Jarosław Jerzy Sak; Andrzej Prystupa; Paweł Kiciński; Dorota Luchowska-Kocot; Ewa Kurys-Denis; Hanna Bis-Wencel

doi:10.4254/wjh.v13.i12.2071

Leukocyte cell-derived chemotaxin-2 and fibroblast growth factor 21 in alcohol-induced liver cirrhosis

World J Hepatol. 2021 Dec 27;13(12):2071-2080. doi: 10.4254/wjh.v13.i12.2071.

Authors

Jarosław Jerzy Sak¹, Andrzej Prystupa², Paweł Kiciński³, Dorota Luchowska-Kocot⁴, Ewa Kurys-Denis⁵, Hanna Bis-Wencel⁶

Affiliations

¹ Chair and Department of Humanities and Social Medicine, Medical University of Lublin, Lublin 20-093, Poland. jaroslaw.sak@umlub.pl.
² Department of Internal Medicine, Medical University of Lublin, Lublin 20-081, Poland.
³ Department of Experimental Hematooncology, Medical University of Lublin, Lublin 20-080, Poland.
⁴ Department of Medical Chemistry, Medical University of Lublin, Lublin 20-093, Poland.
⁵ The Second Department of Radiology, Medical University of Lublin, Lublin 20-081, Poland.
⁶ Department of Microbiology and Reproductive Biology, University of Life Sciences in Lublin, Lublin 20-950, Poland.

Abstract

Background: The importance of early diagnosis of alcoholic liver disease underscores the need to seek better and especially non-invasive diagnostic procedures. Leukocyte cell-derived chemotaxin-2 (LECT2) has been widely studied to determine its usefulness in monitoring the course of non-alcoholic fatty liver disease but not for alcoholic liver cirrhosis (ALC).

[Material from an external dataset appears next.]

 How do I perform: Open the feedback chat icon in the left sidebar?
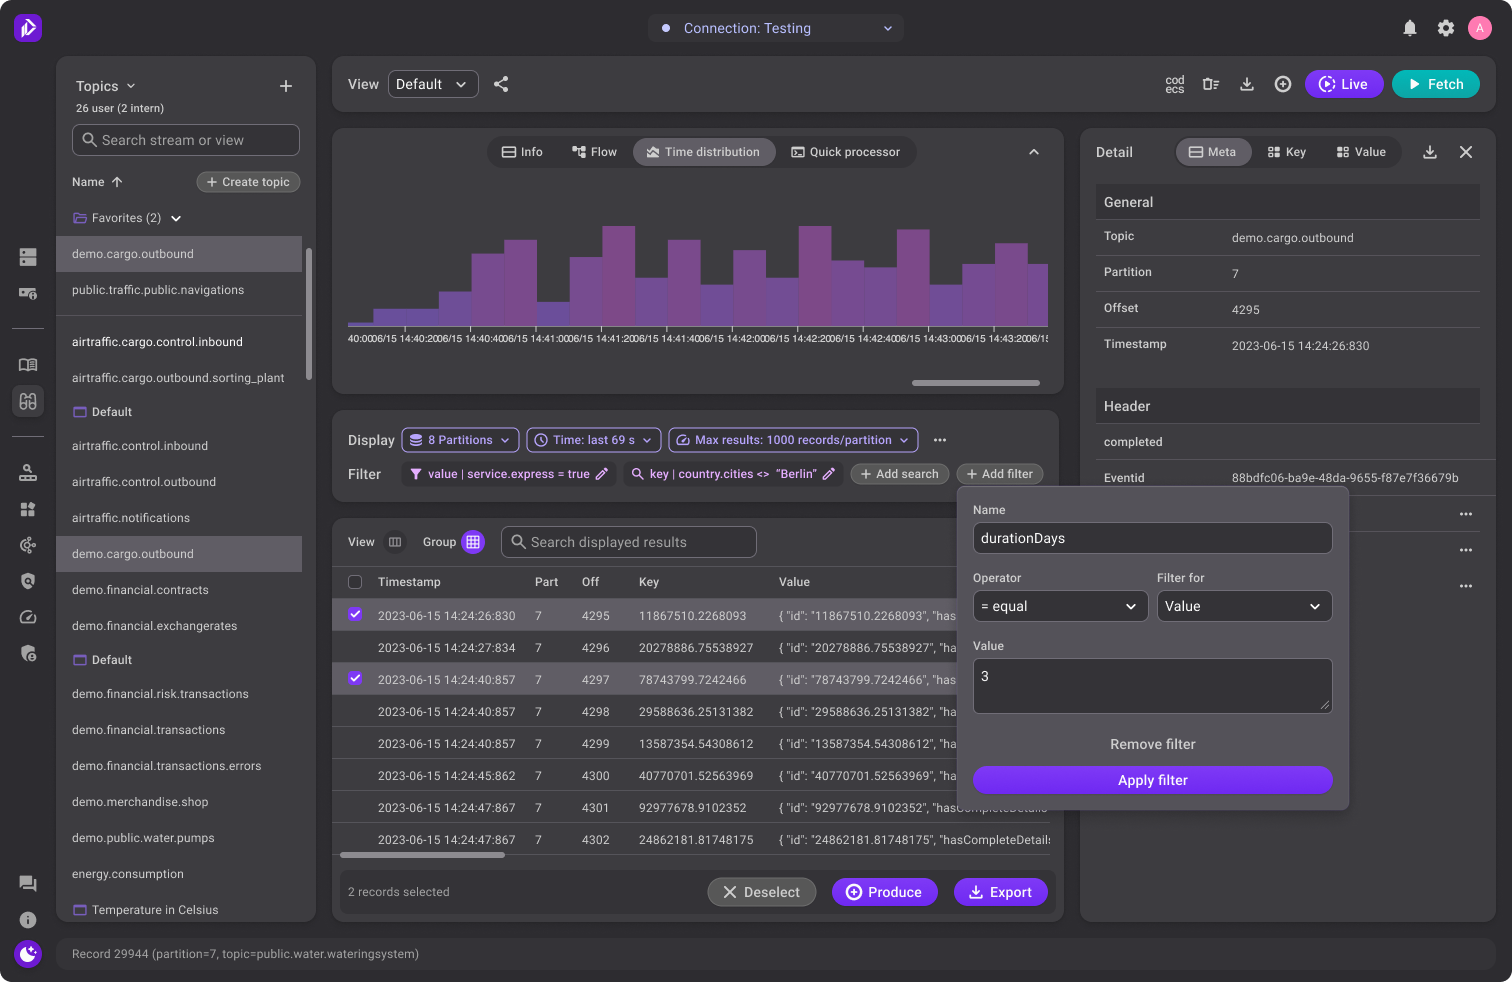[x=28, y=883]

Aim: To determine the concentration of LECT2 in the blood serum of patients in relation to progressive stages of ALC, its relation to fibroblast growth factor 1 (FGF-1) and FGF-21, and to examine the possible wider use of LECT2 in diagnosing ALC.

Methods: A retrospective case-control study was conducted with 69 ALC cases and 17 controls with no ALC. Subjects were recruited from the region of Lublin (eastern Poland). Liver cirrhosis was diagnosed based on clinical features, history of heavy alcohol consumption, laboratory tests, and abdominal ultrasonography. The degree of ALC was evaluated according to Pugh-Child criteria (the Pugh-Child score). Blood was drawn and, after centrifugation, serum was collected for analysis. LECT2, FGF-1, and FGF-21 were determined using enzyme-linked immunosorbent assay kits.

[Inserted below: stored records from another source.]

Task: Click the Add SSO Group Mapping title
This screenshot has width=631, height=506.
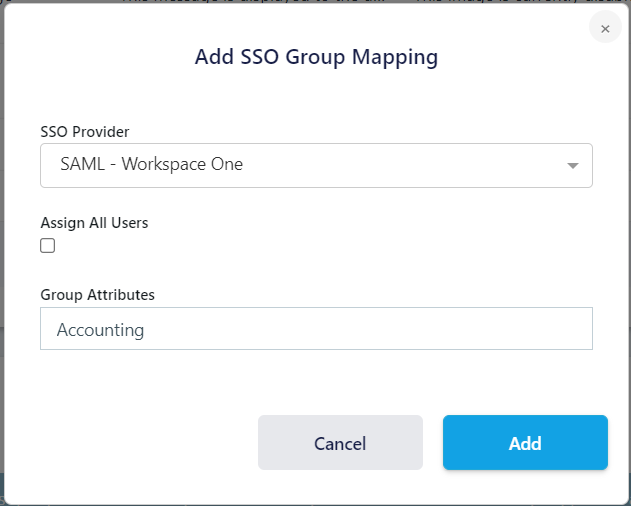Action: coord(316,57)
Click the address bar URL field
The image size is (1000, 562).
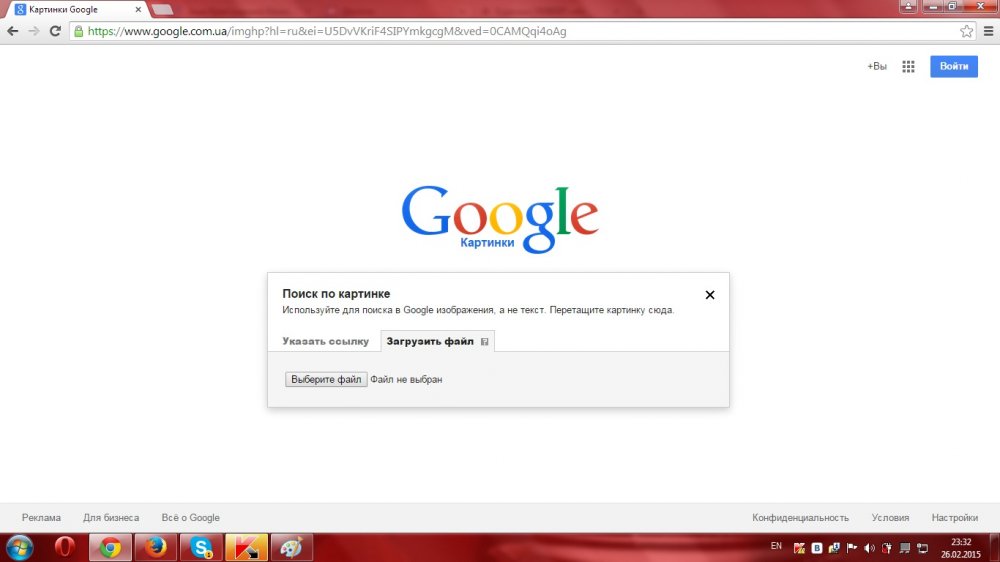500,31
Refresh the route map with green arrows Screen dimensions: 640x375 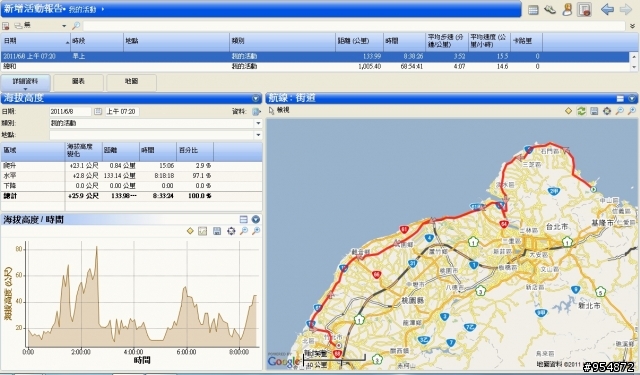coord(581,111)
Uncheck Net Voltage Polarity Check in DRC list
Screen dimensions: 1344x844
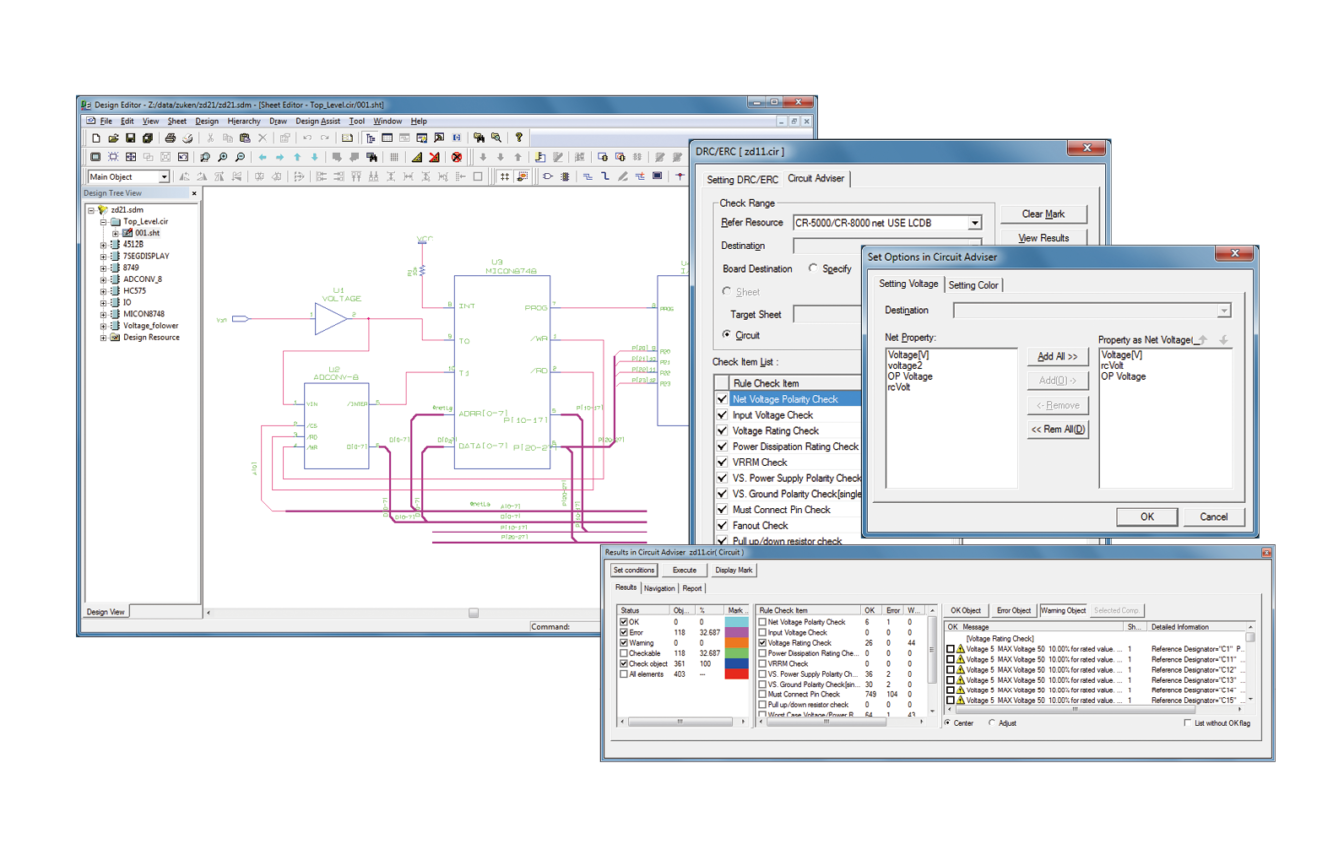click(722, 399)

Results: The LECT2 Levels in the control group were 18.99 ± 5.36 ng/mL. In the study groups, they declined with the progression of cirrhosis to 11.06 ± 6.47 ng/mL in one group and to 8.06 ± 5.74 ng/mL in the other (P < 0.0001). Multiple comparison tests confirmed the statistically significant differences in LECT2 Levels between the control group and both test groups (P = 0.006 and P < 0.0001). FGF-21 Levels were 44.27 ± 64.19 pg/mL in the first test group, 45.4 ± 51.69 pg/mL in the second (P = 0.008), and 13.52 ± 7.51 pg/mL in the control group. The difference between the control group and the second test group was statistically significant (P = 0.007).

Conclusion: We suggest that LECT2 may be a non-invasive diagnostic factor for alcohol-induced liver cirrhosis. The usefulness of LECT2 for non-invasive monitoring of alcohol-induced liver cirrhosis was indirectly confirmed by the multiple regression model developed on the basis of our statistical analysis.

Keywords: Alcoholic liver cirrhosis; Fibroblast growth factor 1; Fibroblast growth factor 21; Leukocyte cell-derived chemotaxin-2; Pugh-Child score.